A estrutura narrativa do filme é basicamente dividida entre abordagens da vida
do casal formado pelo escritor Georg Dreyman e pela atriz Christa-Maria Sieland, de
um lado, e o trabalho do investigador Gerd Wiesler, encarregado por seu superior,
Anton Grubitz, de procurar encontrar algo que incrimine Dreyman. O chefe de Grubitz,
Bruno Hempf, Ministro da Cultura, se interessa por Christa e busca, assim, prejudicar
seu marido, Dreyman.
Quando, durante a investigação, Wiesler aponta em seu relatório que um carro
trouxe Christa até em casa, Grubitz descobre que a placa do carro pertencia ao
ministro Hempf, e ordena que Wiesler não inclua mais tal informação em seus
relatórios, já que os poderosos do partido não podem ser investigados.
Wiesler, no decorrer da investigação, começa a desenvolver uma certa
obsessão pela vida do casal que investiga e chega mesmo a interferir na vida dos dois,
como na cena em que propositadamente junta dois fios para dar um curto-circuito no
sistema da campainha da casa de Dreyman, o que faz com que ele desça até a rua e
veja sua esposa, Christa, sair do carro do ministro Hempf, que estava chantageando-a
em troca de favores sexuais. Wiesler interfere também no próprio local da investigação,
ao pegar um livro de Bertold Brecht para ler, que pertencia a Dreyman, sendo que este
nota a ausência.
O filme mostra não apenas aquilo que se passa de maneira “oficial”, mas o que
está por trás dos atos oficiais: as paixões que movem os homens, os desejos, as
vontades, as regras que não estão escritas (como a de que não se pode investigar os
oficiais de alta patente).
Wiesler se envolve emocionalmente com o casal que investiga, o que se
evidencia quando chora ao escutar Dreyman tocar a “Sonata para um homem bom” ao
piano após saber do suicídio de seu amigo Albert Jerska. O investigador chega até a se
encontrar pessoalmente com Christa, num bar próximo à casa deles. A conversa que
eles têm durante o encontro faz com que ela desista de se encontrar com o ministro
Hempf e volte para casa, o que Wiesler descobre no dia seguinte, através da leitura do
relatório do funcionário da Stasi, a polícia política da RDA, que o substitui no
revezamento da investigação.
Após um dos amigos de Dreyman ter seu apartamento investigado e ser
impedido de ir à Alemanha Ocidental para dar uma palestra, Dreyman resolve “testar”
seu próprio apartamento para saber se está sendo investigado. Após uma farsa com o
tio de um amigo, ele acha que o apartamento está limpo, porém Wiesler escuta tudo e
planeja o que vai fazer em seguida.
O filme faz o espectador atentar para detalhes importantes, como, por exemplo,
o pano no assento da cadeira, mostrado no começo por Wiesler para uma turma de
alunos como fundamental na investigação, para o uso com cães farejadores.
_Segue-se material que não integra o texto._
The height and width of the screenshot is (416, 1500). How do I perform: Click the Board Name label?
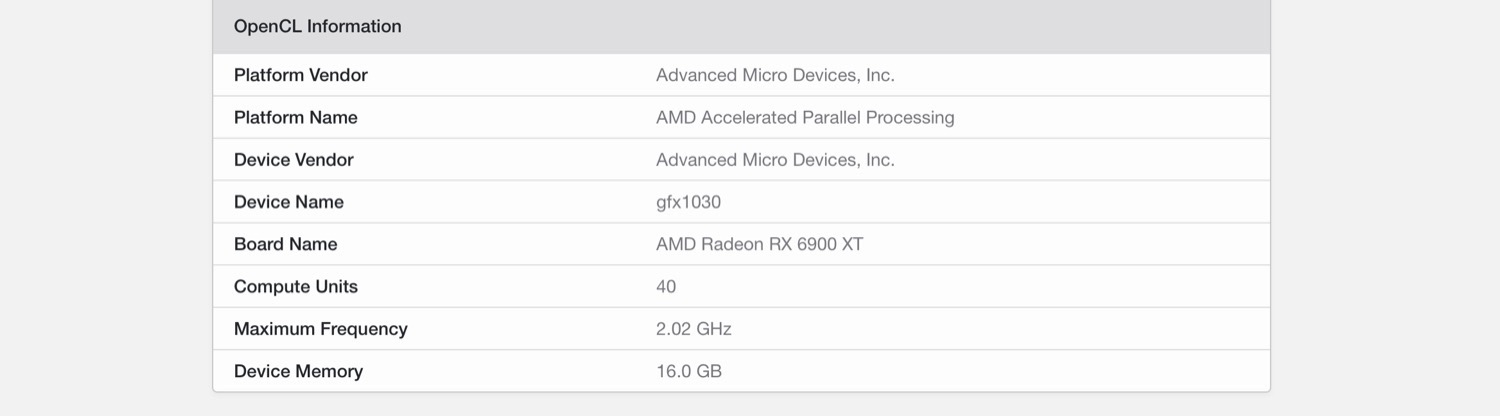click(285, 244)
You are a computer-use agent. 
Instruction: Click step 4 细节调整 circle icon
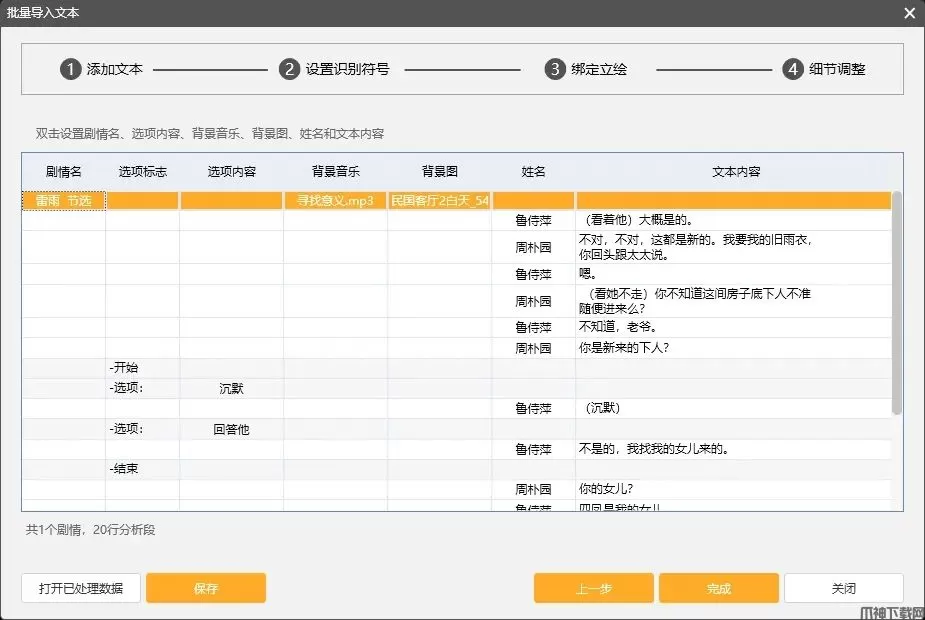pos(792,69)
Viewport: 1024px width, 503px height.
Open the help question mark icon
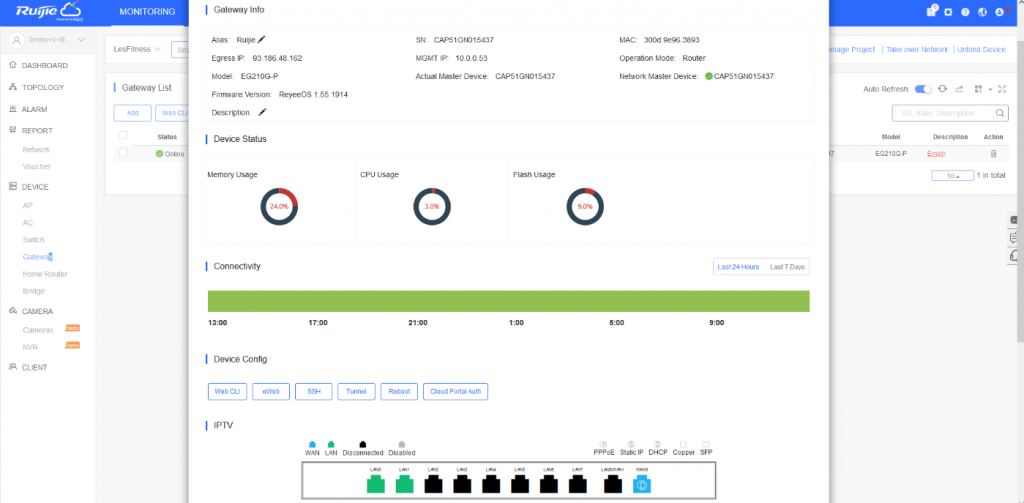[x=964, y=12]
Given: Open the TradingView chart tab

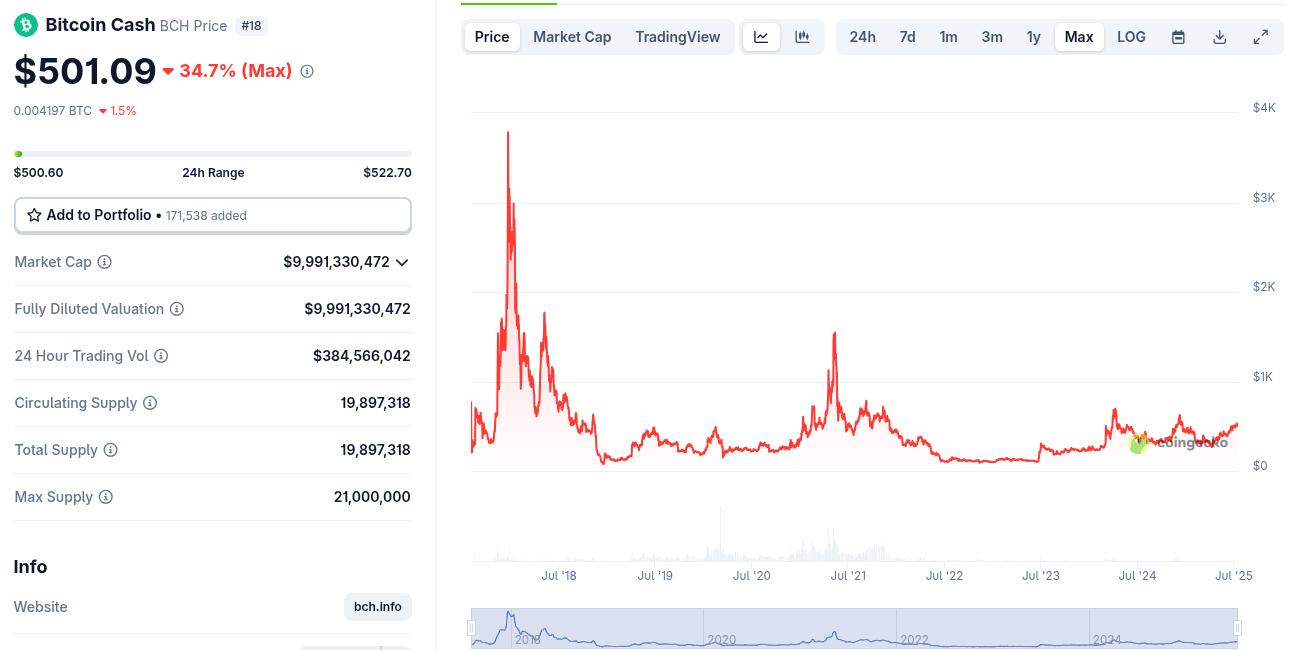Looking at the screenshot, I should tap(678, 37).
O mesmo
pano não é colocado quand Wiesler vai até Grubitz para ser interrogado.
É mostrado também como algumas pistas podem, de maneira não-escrita,
apontar para informações que se podem depreender delas, tais como a tinta vermelha
contida no documento da investigação que Dreyman tem acesso após a queda do
Muro de Berlim e a união das duas Alemanhas.
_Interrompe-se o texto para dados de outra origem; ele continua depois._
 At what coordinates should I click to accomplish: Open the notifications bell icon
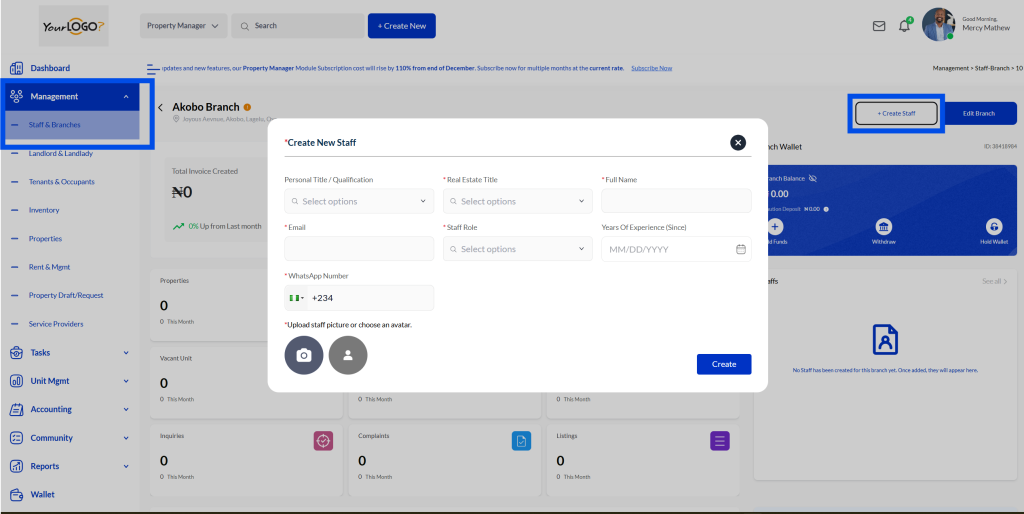pyautogui.click(x=904, y=26)
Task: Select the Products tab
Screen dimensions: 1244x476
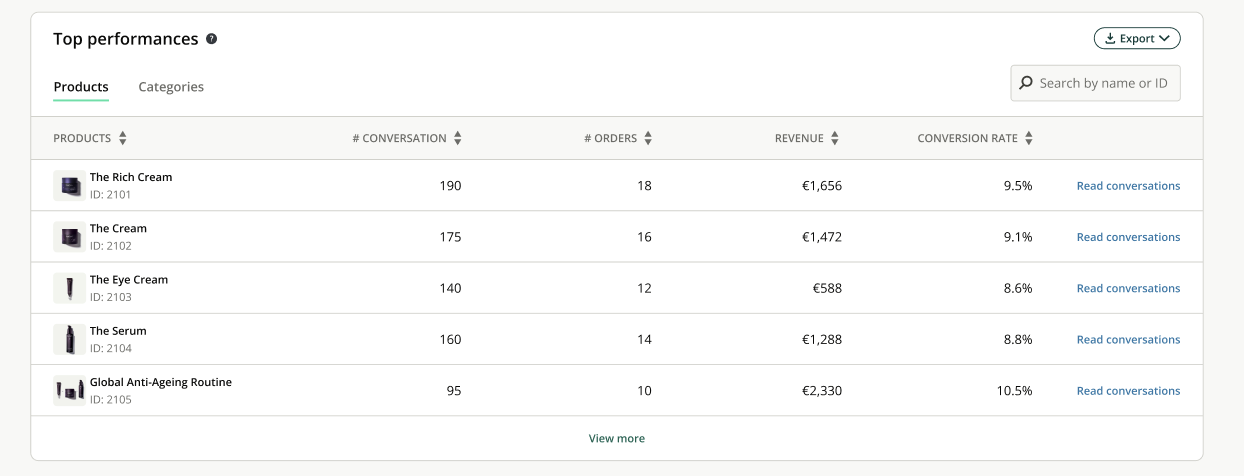Action: point(81,87)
A narrativa estabelecida pelo filme poder ser útil ao historiador de diversas
maneiras no momento em que este pretende contar uma história. Existem, portanto,
algumas lições que se podem depreender da estrutura narrativa apresentada pelo
filme.
Uma delas é a caracterização e a reconstituição da época retratada. Embora o
filme apresente tal caracterização de maneira visual e o historiador, via de regra,
produza sua narrativa através da escrita, a caracterização da época retratada é de
grande importância para a narrativa, independentemente do tipo de mídia utilizado.
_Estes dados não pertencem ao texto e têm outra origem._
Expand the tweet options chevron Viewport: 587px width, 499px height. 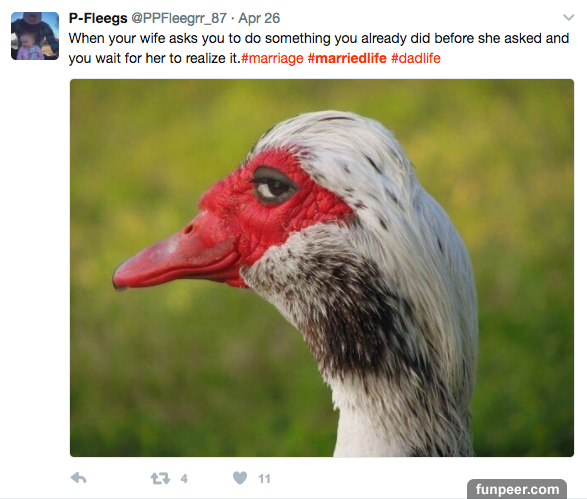[569, 18]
Outro caractere marcante no filme é a apresentação dos diferentes pontos de
vista dos personagens apresentados: o ponto de vista do Estado, nas figuras do
ministro Hempf e do Anton Grubitz, o ponto de vista dos cidadãos investigados, na
figura do casal Dreyman e, numa espécie de meio termo, o ponto de vista do
investigador Gerd Wiesler, que, embora seja um integrante do aparato de repressão
estatal, se envolve com os investigados durante seu trabalho.